TULALIP – When Keldan Pablo and Kaidynce Olsen got their picture taken, they had to be separated by their moms Kelsie and Cortney.
Not because they don’t get along. But because they have cystic fibrosis and can infect one another.
The four were among about 150 people who participated in the 11th Great Strides 3-mile walk Saturday around the Tulalip Amphitheatre.
Pablo co-founded the event to help find a cure for her son, who is 12 now and was diagnosed with CF at birth. He attends Grace Academy in Marysville.
Pablo said she wanted to have an event locally because it was too hard for families to travel to the one in Seattle, which was the closest option.
Linda Tolbert, community services chairwoman for the Tulalip Lions Club, a major sponsor, is Keldan’s grandma and has been involved from the start.
“Our role is getting more people involved so they’re more aware of CF,” she said, adding that most patients have to take dozens of drugs to survive.
Olsen, whose daughter is 10 and attends Kellogg-Marsh grade school in Marysville, said money raised helps fund CF research. She said she’s seen medical advances the past few years that are “encouraging, but have side effects.” Pablo said a new one is coming out early next year after the FDA approves it, that “is the closest thing so far to a cure.”
Tolbert said about eight teams participated this year in the walk, with Team Keldan leading the way with 104 members raising $5,000. One team member was Alix Rossman, who has worked for Tulalip in Human Resources with Pablo for about five years.

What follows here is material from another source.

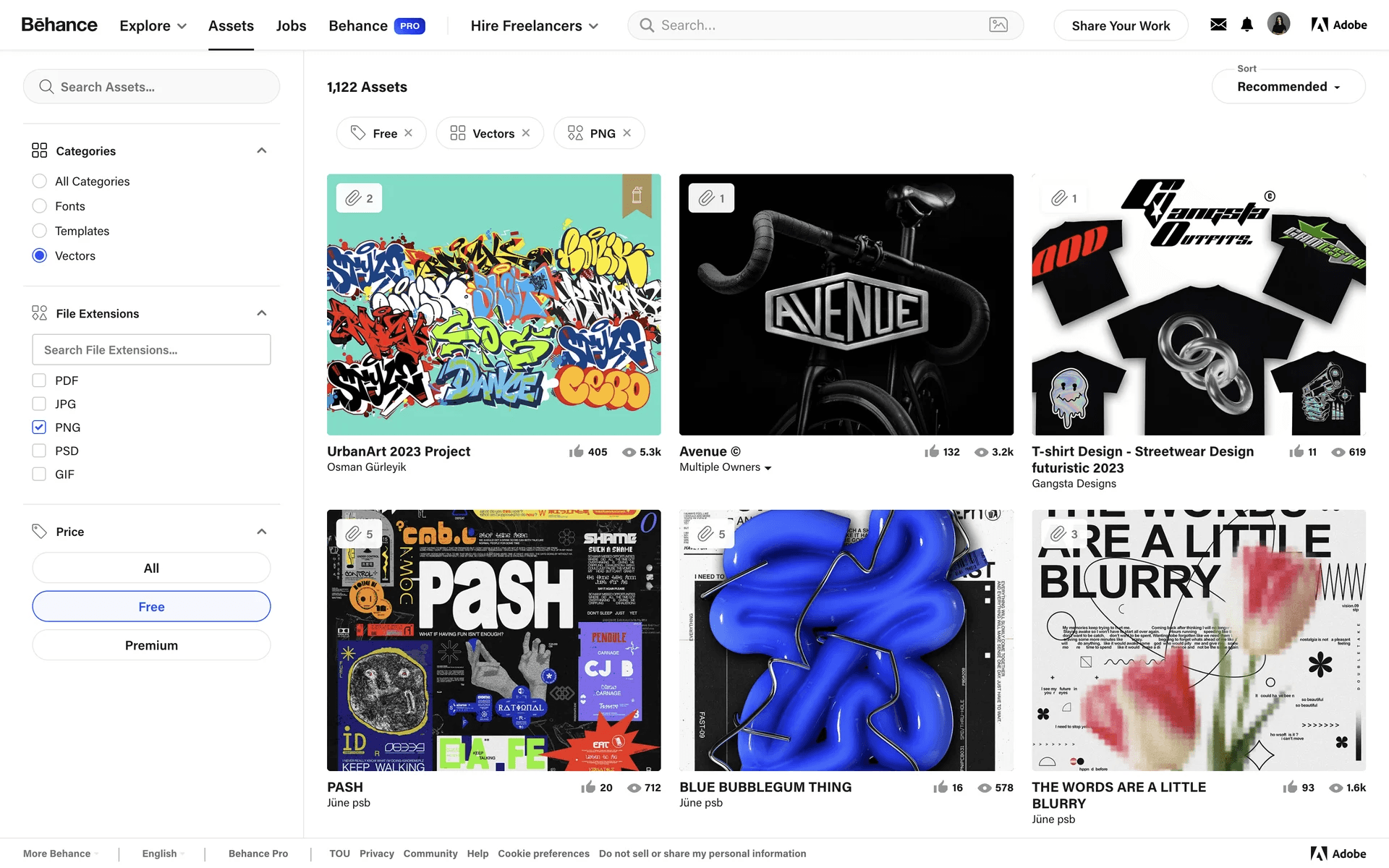Open the BLUE BUBBLEGUM THING thumbnail

846,640
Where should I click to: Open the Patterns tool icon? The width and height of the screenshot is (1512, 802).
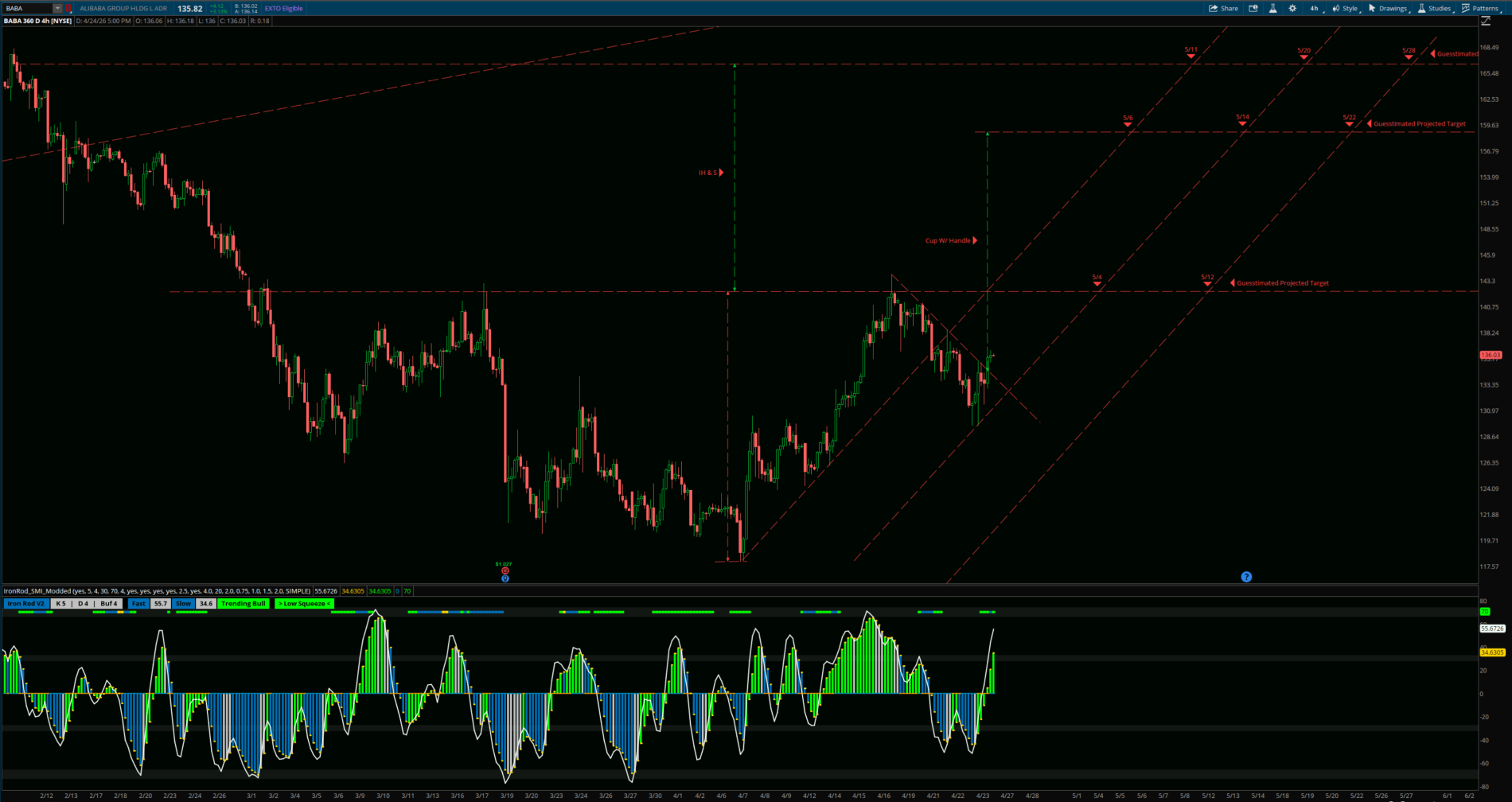point(1467,8)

She said her co-worker is amazing. “I can’t imagine” doing all the work she does for a child with CF, Rossman said. “She’s positive and strong as can be.”
Despite CF, Keldan is “super active” in sports like basketball, their friend said.
But on the other hand, things like the flu “can impact him even more” than other children, Rossman said.
CF is a rare, complex genetic disease that causes an excessive buildup of thick mucus in the lungs and other organs. People with CF are prone to respiratory issues and infections due to bacteria buildup. More than 30,000 people nationwide have CF. Due to medical advancements, the average lifetime of someone with CF is 40, up from grade-school age in the 1950s.